I keep logs of every workout I’ve done for the last 5 years. A couple months ago I reached into my bag to take a look at a book from a while ago, to see how it was matching up with what I was doing, because I was repeating the same workout. I found a lot of progress, but on one lift I saw that I was doing the same weight for the same reps. I then decided to up the weight and the reps and realized that I was taking it easy on myself, I thought I was going hard, thought that I wasn’t slacking, but realized that in fact, I was. Another great reason to keep log books, you can check back and see where you were, compared to where your at, to further help you get where you want to be.
Going “balls out” all the time isn’t good for you, and isn’t gonna help you grow. It’s a cliche, but the phrase “stimulate, don’t annihilate” is perfect, and how I really started to grow. If going your absolute hardest, going to failure, is working for you, then rock on. But let’s be honest, for most, it isn’t. But don’t slack. I see so many people who never sweat when they workout, which blows my mind. If you’re doing bodybuilding style workouts, then you don’t need to rest for any longer than a minute. That keeps the intensity high, and really works the area you’re targeting. For instance, I bench pretty decent numbers, but when I only rest a minute, sets of 155 for 10 reps is all I can do, and it’s painful. You don’t have to go super heavy, so you can save your joints, and keep form tight. Before you know it, you’ll get some serious weight moving, so don’t worry about it. But that’s why I always recommend doing powerbuilding style workouts. So you can focus on moving the big numbers, and then get on to building big muscle. Dig it.
Pre-Workout: 24oz of Gatorade, 20g of Whey Isolate, 1g of Kre-Alkalyn Creatine.
Intra-Workout: 36oz of Gatorade mixed with a serving of Modern BCAA that has a profile of 8:1:1, and another shaker that contains 40g of Whey Isolate.
The first compound sets are done in the style of the 5/3/1 program, with the weight based on a percentage of my max lift. The first week it’s 65, 75, and 85% of your max, in sets of 5. However, on the final set you do as many as possible. The second week it’s 70, 80, and 90 all sets for 3, again, except for the final one. Finally, the 3rd week is 75, 85, 95, with the sets going 5, 3, 1. Then the 4th week is a deload week, with all sets at just 5 reps, and the percentage real low, such as 40, 50, and 60. I usually rest 2-3 minutes when things get heavy.
With the following compound hypertrophy based lifts, they’re on a 3 month schedule.

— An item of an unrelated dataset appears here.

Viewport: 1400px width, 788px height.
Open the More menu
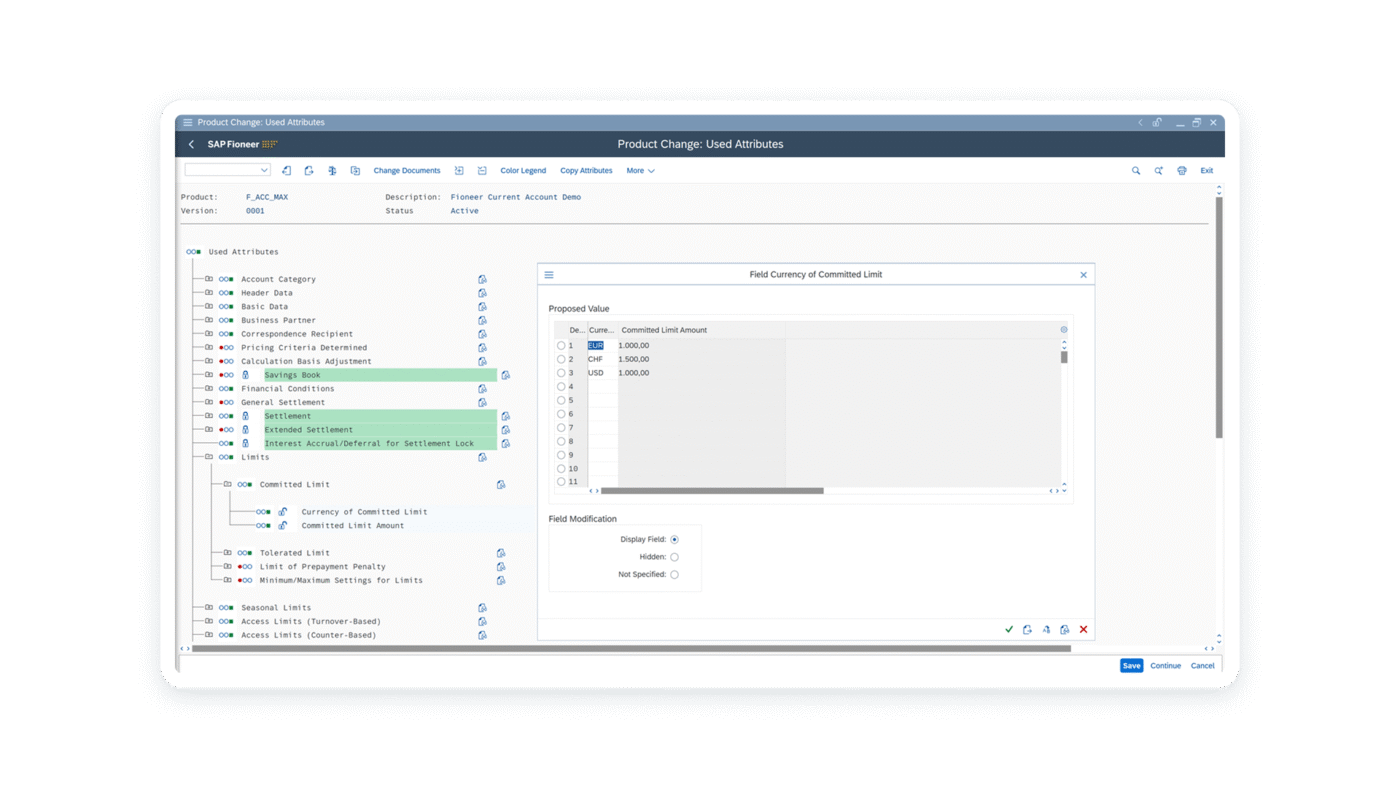pos(638,170)
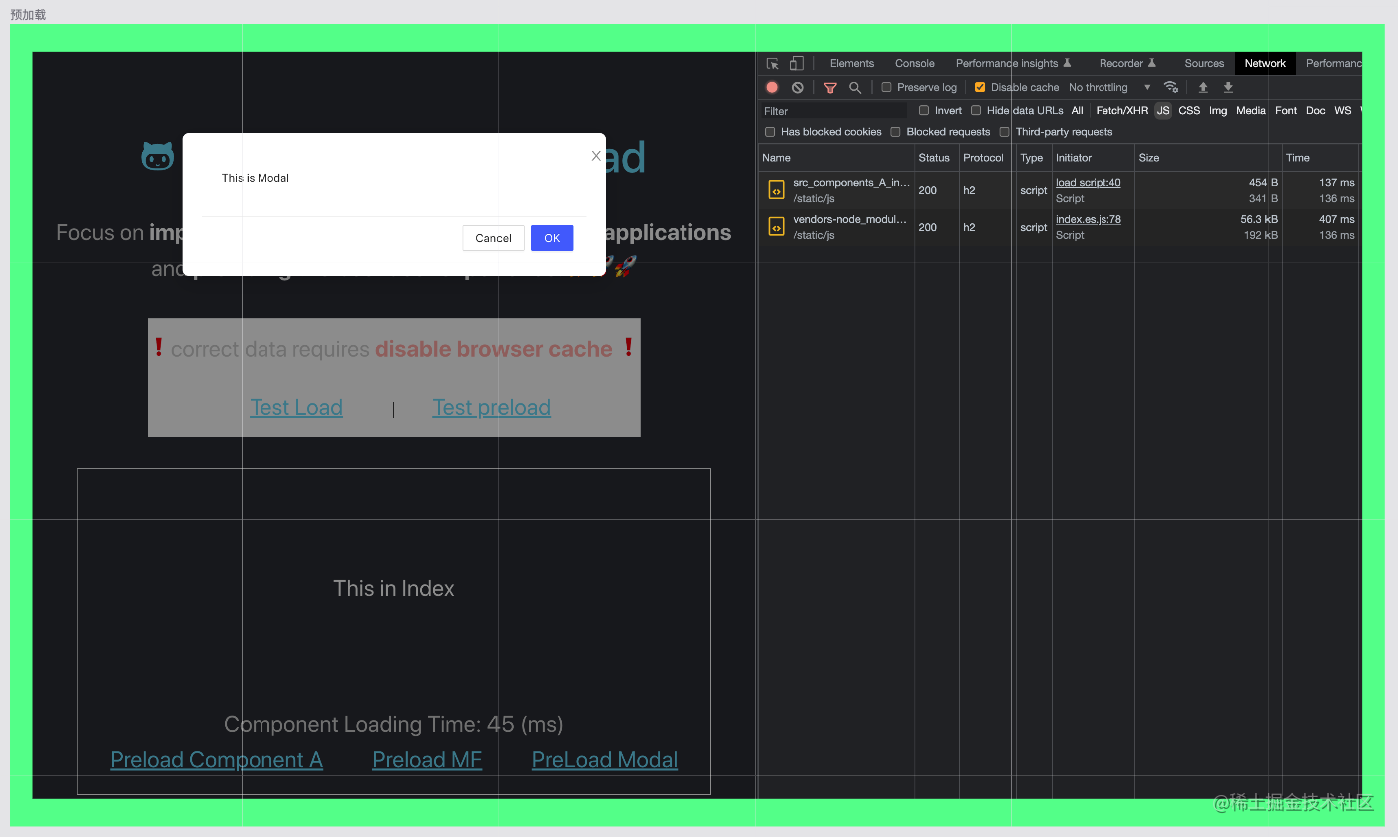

During the first month they’re done at 50% of my max, and I rest at the absolute most 60 seconds. The second month is 60% of your training max, and the 3rd month is 70%, then you start all over with your higher maxes, of course. That much volume with such little rest gives you a great pump and wears you out pretty well. The following sets that are 3 sets of 12-15, as I go for the pump. I only rest 30 seconds, and just look to burn things out.
Over-Head Press – 125×3, 140×3, 160×6
Man alive, there are few things more…I don’t know, hardcore, I guess is the term I’m looking for, than when you’ve got some heavy shit to press over head. When it’s real heavy, and I’m getting close to failure, I seriously feel like my entire body comes into play to help. Like my freaking toe-nails help out when it gets rough.
Flat Bench – 135×10, 155×10, 10, 10, 10
Ya know, you always hear about how the bench press isn’t that great a pec builder, but I may have to call some bullshit. We’ll see in a month or so after I keep at it with the high-rep benching. I’ve been going low rep for y ears, but since last week I’ve been doing 5 sets of 10, and I’ve been getting a massive pump, and it’s worn out my pecs tremendously.
Asst Dips – 90lbs off 269lb bodyweight -10, 10, 10, 10, 10
I was reading about how Dips are one of, if not the greatest pec builder out there. On top of that, it builds just about everything else, and really puts some strength on you. Love me some dips.
Dumbbell Pullover – 40×10, 10, 10
The most underrated move for chest out there. Everybody loves the flies, and totally neglects the awesome Pullover.
Lateral Shoulder Raise – 20, 15, 10, 5×2
The rep range was about 6-8, and I would stop a rep or so before failure. This was done as one giant drop set done twice. For the first set I did them standard, but slow and controlled, and on the second go-round, I leaned forward a bit and brought the dumbbells in front of me to create a greater range of motion.
Medicine Ball Throw – 4 sets of 5
I was switching from the over-head slam, and the type where it’s like passing a basketball to someone. I really liked these, and they were a great way to finish up the workout.
Post-Workout:1g of Kre-Alkalyn Creatine, 20 minutes later I have 5g of Glutamine and 30g of Whey Isolate.